I media occidentali hanno preso nota, ma il pubblico in sala gli ha riservato addirittura una standing ovation. Come riporta il sito Strumenti Politici, i titoli dei giornali più venduti sono unanimi nel sottolineare l’eccezionalità dei toni usati dal presidente ucraino, che per il francese Le Monde Zelensky “stronca la UE”.
In Gran Bretagna, Guardian e Independent parlano di discorso feroce e impetuoso contro l’Europa, mentre negli USA Washington Post e CNN citano soprattutto le sue critiche a Bruxelles e soci. Da attore qual era e qual è, Zelensky inizia ricorrendo alla trama di un celebre film degli anni ‘90, “Ricomincio da capo”. Tutto per lui e per l’Ucraina si ripete uguale da anni, dice, proprio come nel tema centrale del film, il “giorno della marmotta”.
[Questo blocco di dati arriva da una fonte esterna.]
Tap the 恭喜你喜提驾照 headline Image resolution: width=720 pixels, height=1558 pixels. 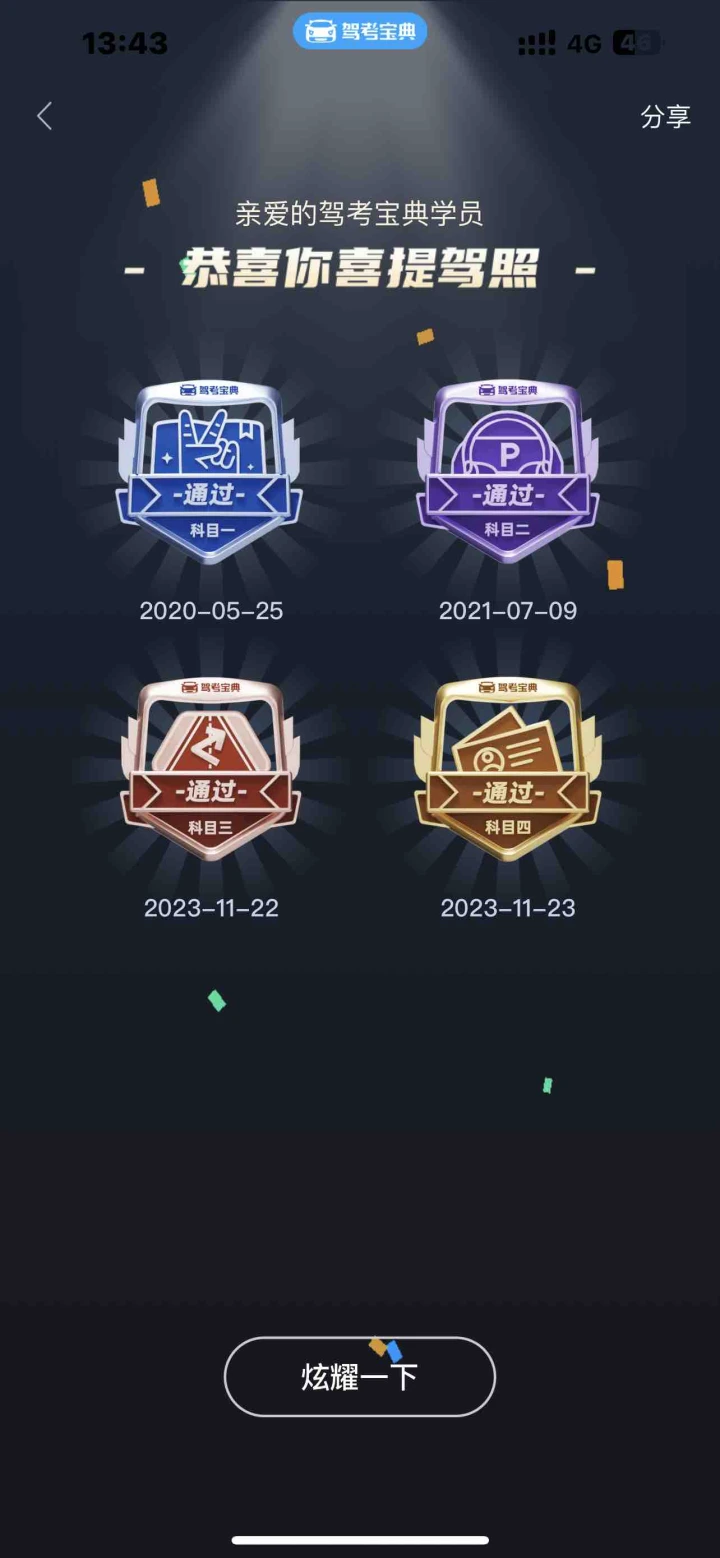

Questo forum di Davos ne è l’esempio calzante, sottolinea, perché dall’anno scorso ad oggi non è cambiato nulla. Solo grandi bei discorsi, dispute intellettuali e nessuna vera iniziativa da parte dell’Europa. Dice che gli europei devono essere più coraggiosi e devono agire contro la Russia tutti insieme, con determinazione. “Senza azione non ci sarà futuro”, afferma, e chiede che questo sia a Davos il suo ultimo giorno della marmotta.
Vuole che l’Europa - si intende con la partecipazione di un’Ucraina pienamente integrata nelle sue strutture - diventi “vera potenza globale” e assuma la guida nella difesa della libertà in tutto il mondo”. Invece si perde in discussioni di interesse puramente interno, fra troppi partiti e troppi leader. In questo modo l’Europa resta “un’insalata di piccole e medie potenze col condimento dei nemici”. Una metafora colorita che nasconde tutt’altro che dei complimenti da parte del presidente ucraino.